Review: This is by far the best movie ever made. Most of the military aspect is accurate and it has a very good story line.

Charlie: "What were you doing with the Mig?"
Maverick: "Communicating"
Charlie: "What?"
Maverick: "The bird."
Goose: (Holding up his middle finger) You know the finger... I hate it when that happens.

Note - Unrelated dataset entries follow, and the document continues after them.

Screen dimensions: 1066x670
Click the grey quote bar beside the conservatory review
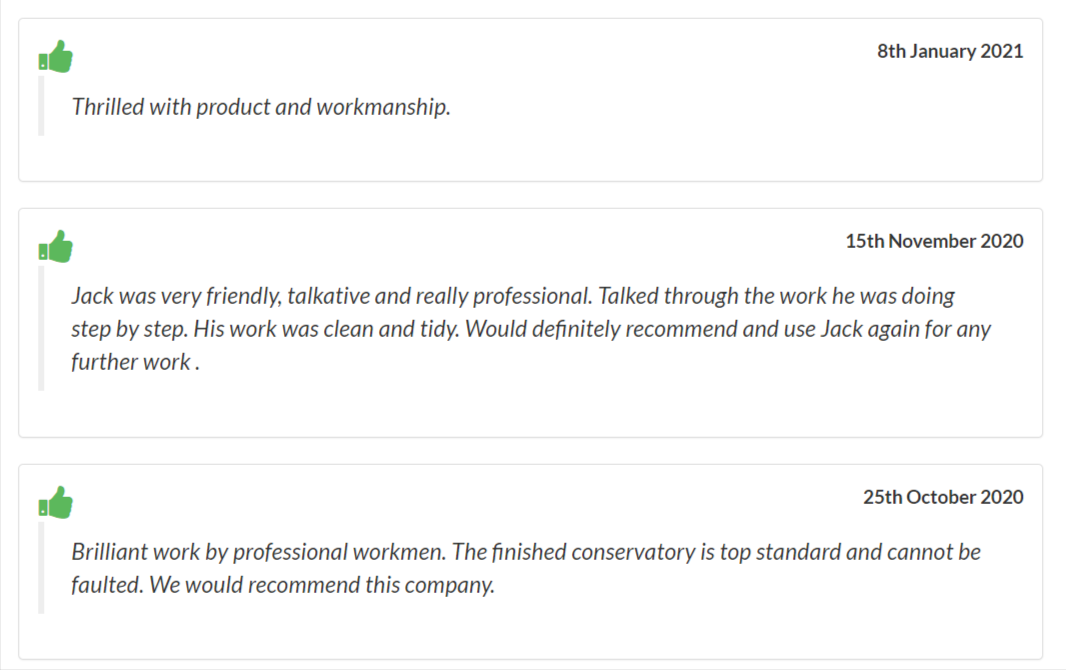point(41,567)
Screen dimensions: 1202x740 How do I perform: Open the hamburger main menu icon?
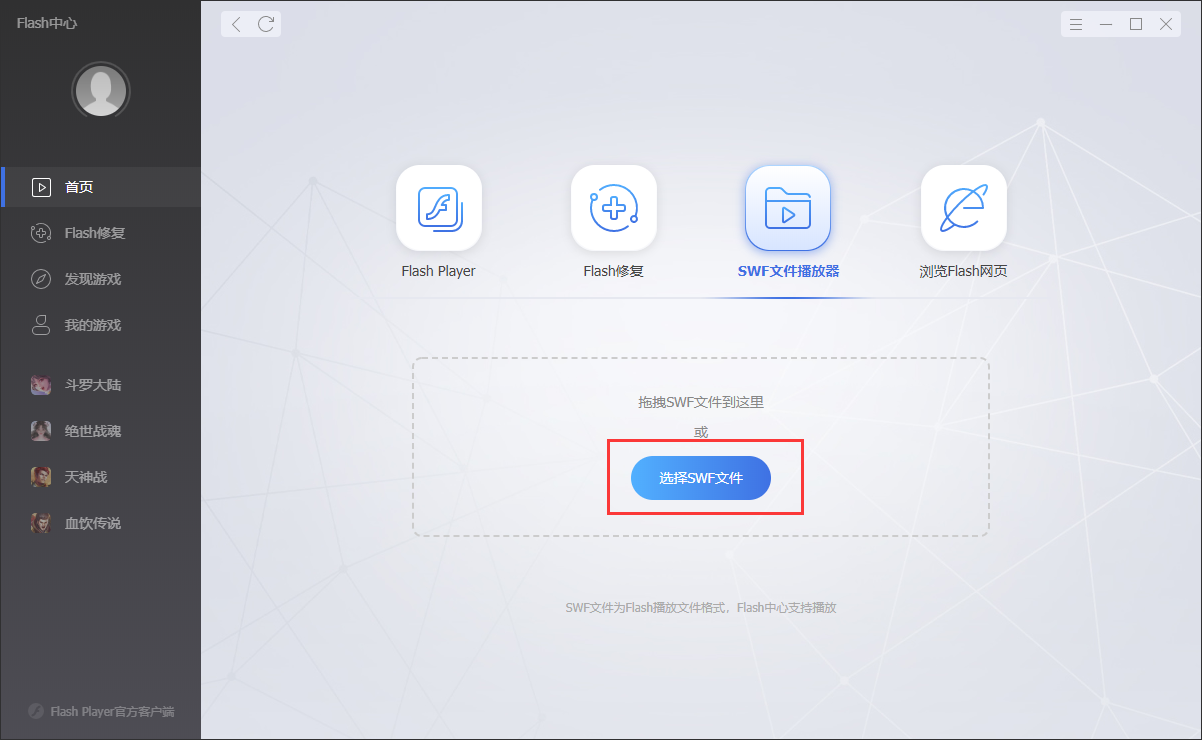coord(1076,24)
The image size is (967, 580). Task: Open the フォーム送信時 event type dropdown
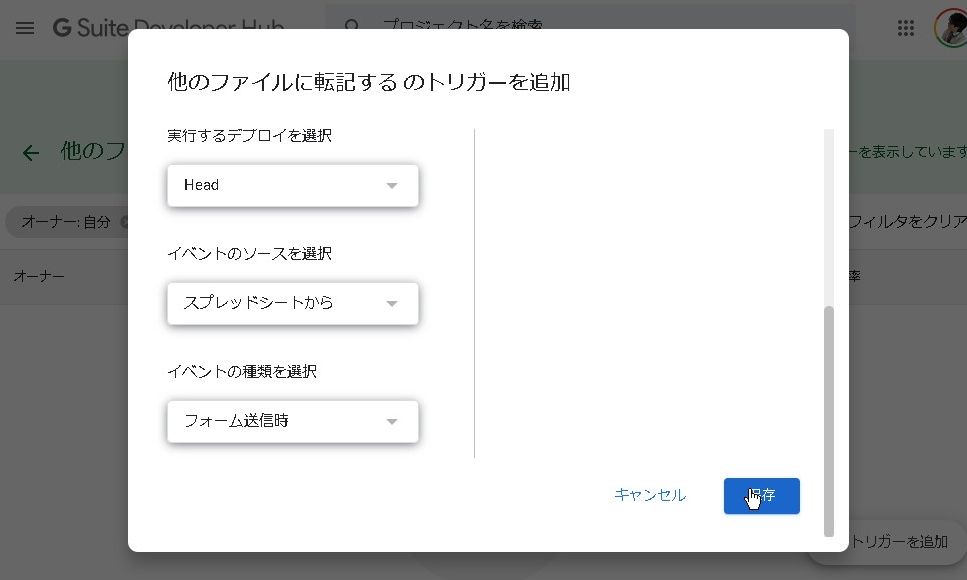point(292,421)
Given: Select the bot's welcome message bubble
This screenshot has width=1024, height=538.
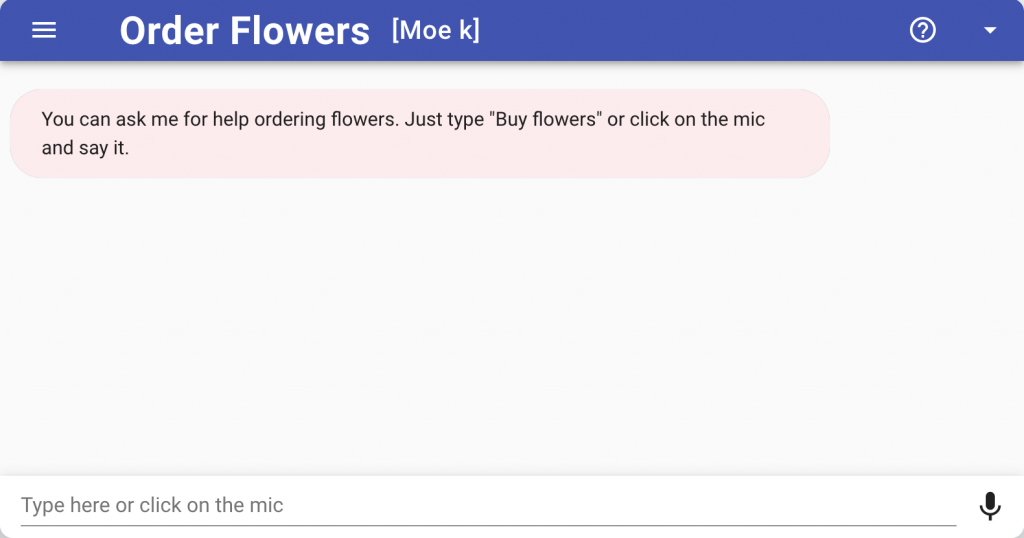Looking at the screenshot, I should click(419, 134).
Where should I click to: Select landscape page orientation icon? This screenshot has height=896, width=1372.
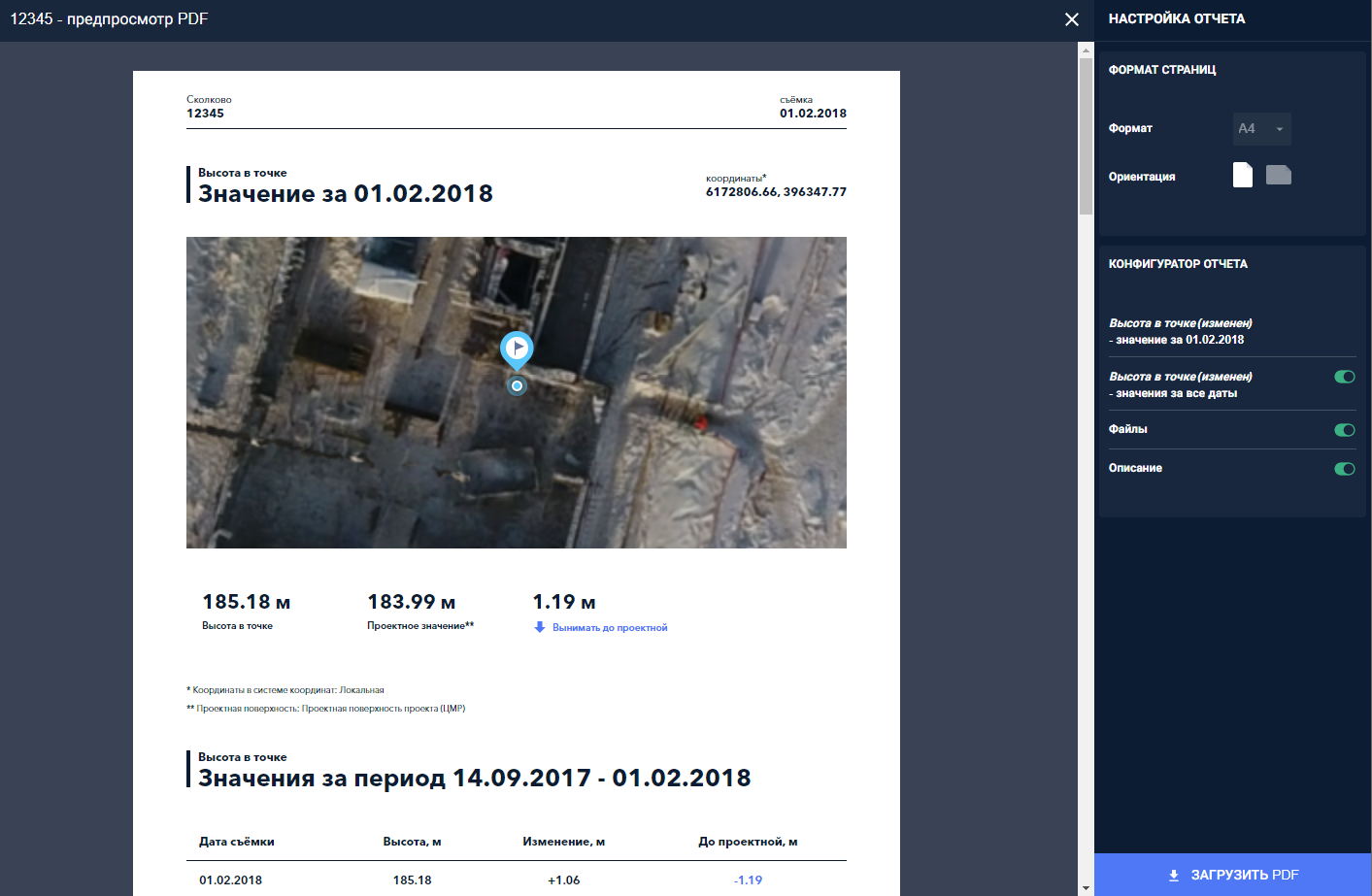pos(1278,175)
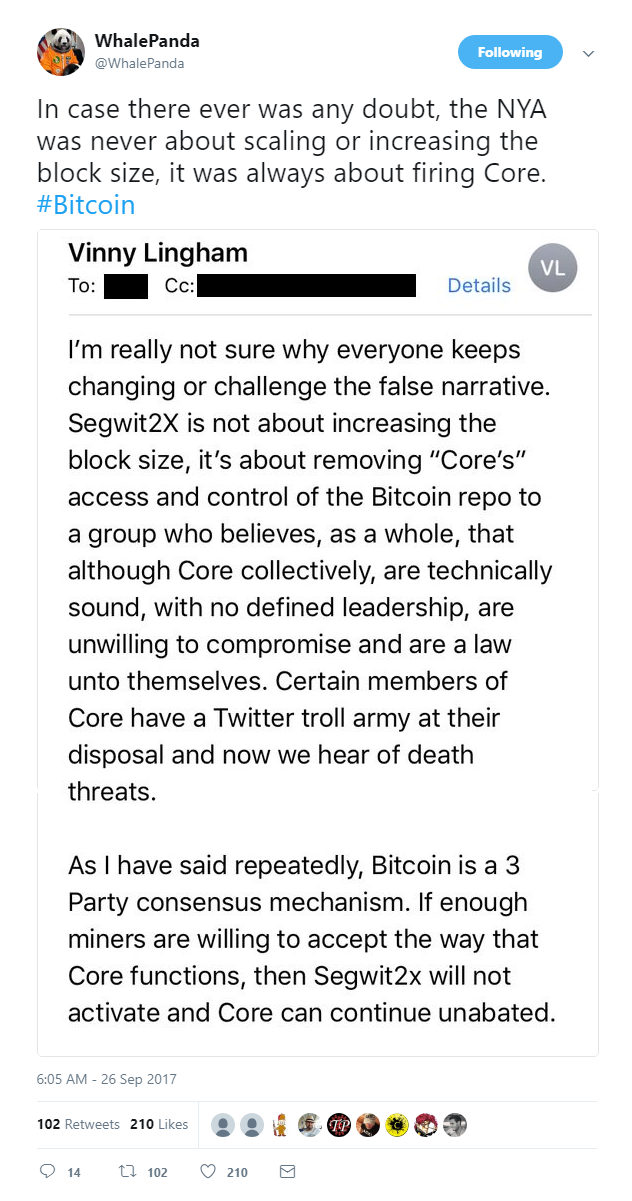Viewport: 632px width, 1201px height.
Task: Expand the tweet options chevron
Action: pyautogui.click(x=588, y=53)
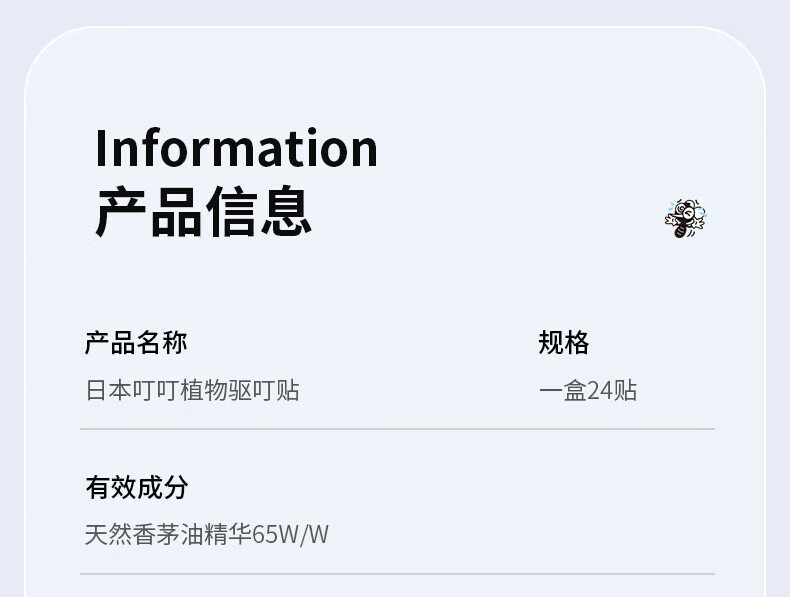Click the 一盒24贴 specification value
This screenshot has width=790, height=597.
588,390
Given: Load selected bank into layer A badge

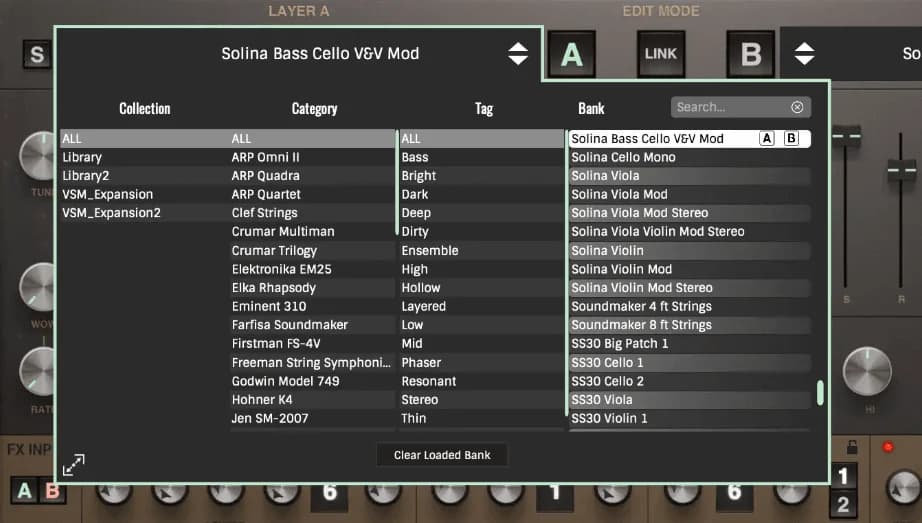Looking at the screenshot, I should pyautogui.click(x=767, y=139).
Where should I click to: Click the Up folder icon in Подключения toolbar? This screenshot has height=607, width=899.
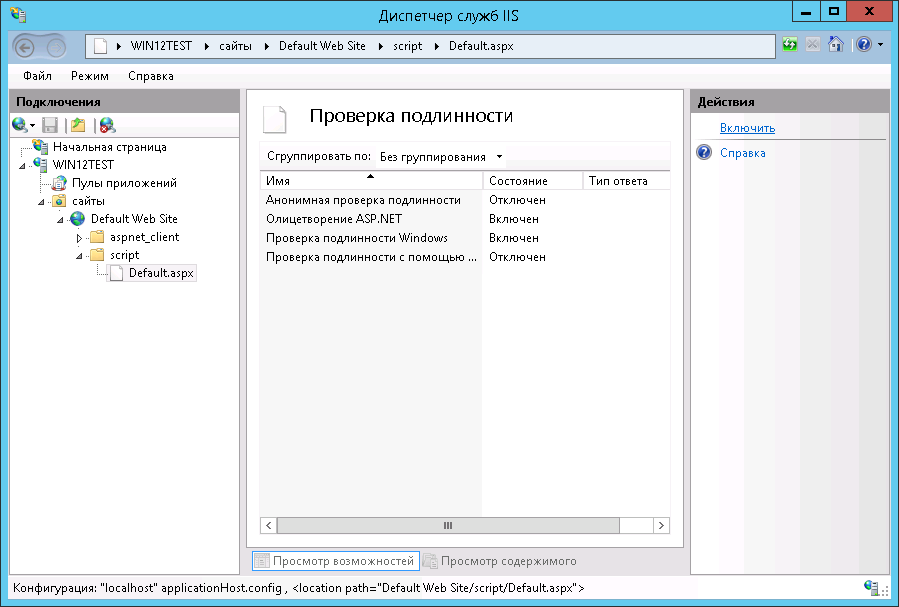pos(78,125)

The movie is a classic and should be a part of everyone's collection.

Rating: 5 stars
Summary: Must see over and over and over
Review: One of the better films that came out of the 80's. It's not about a rouge pilot. It's about knowing your limits at being the best.

Rating: 5 stars
Summary: Great movie which did'nt need a sequel
Review: I still have the soundtrack to a movie I saw sixteen years ago. Tom Cruise plays the part of an ambitous but smart-alec pilot Pete 'Maverick' Mitchell, who goes to Top Gun, the naval training academy for America's best pilots. He falls on love with a civilian instructor played by Kelly Mcgillis. A tragic accident claims the life of Maverick's best friend 'Goose' played by Anthony Edwards. Maverick quits the school after the tragedy and after learning of the story behind the disappearance of his father during the Vietnam War. But a military emergency which requires the Top Gun pilot's involvement sees Maverick bring home the bacon in a dogbattle which involves rescuing Top Gun rival 'Iceman' played by Val Kilmer. The battle scenes and photography blend in well with the cental character: the making of Maverick as a more mature, sensible pilot. Meg Ryan, Tom Skerrit and Michael Ironside play sensible roles as supporting actors. A great film that needed no sequel.

Rating: 3 stars
Summary: Great Movie, Terrible DVD!
Review: While this movie is one of my all time favorites and a must for everybody's DVD library, there are NO special features! No 'Making of the movie', no 'deleted scenes', no commentary. How can such a great movie be put on a DVD without any special features? I'm hoping there will be a re-release of the DVD that will be much better!

Rating: 4 stars
Summary: Human drama which eclipses the aerial battles.
Review: This is sometimes seen as a typical 1980s film, making the name of Tom Cruise and featuring typically 1980s themes. Military men (compare with the dozens of Vietnam films) in smart white uniforms (An Officer And A Gentleman) fall for women with bad hairstyles. But this is really a film out of time. There is apparently a war going on with an un-named country (the implication is that it is the USSR), and this war is necessary to give any credibility to the dangers these top flyers face. This film feels as though it should have been set in 1943, with war-time themes of pilots on leave, garrison towns, and the 'first of the few' spirit suffusing the whole thing. Having set the story in the 1980s, however, the flying scenes are all handled skilfully and effectively, my only criticism being that it is difficult to see what is going on sometimes, especially with the stars' faces hidden behind flight helmets. One thing that is particularly 1980s, however is the soundtrack. Giorgio Moroder rarely puts a foot wrong, and some of his best work is on show here in the Oscar-winning Take My Breath Away.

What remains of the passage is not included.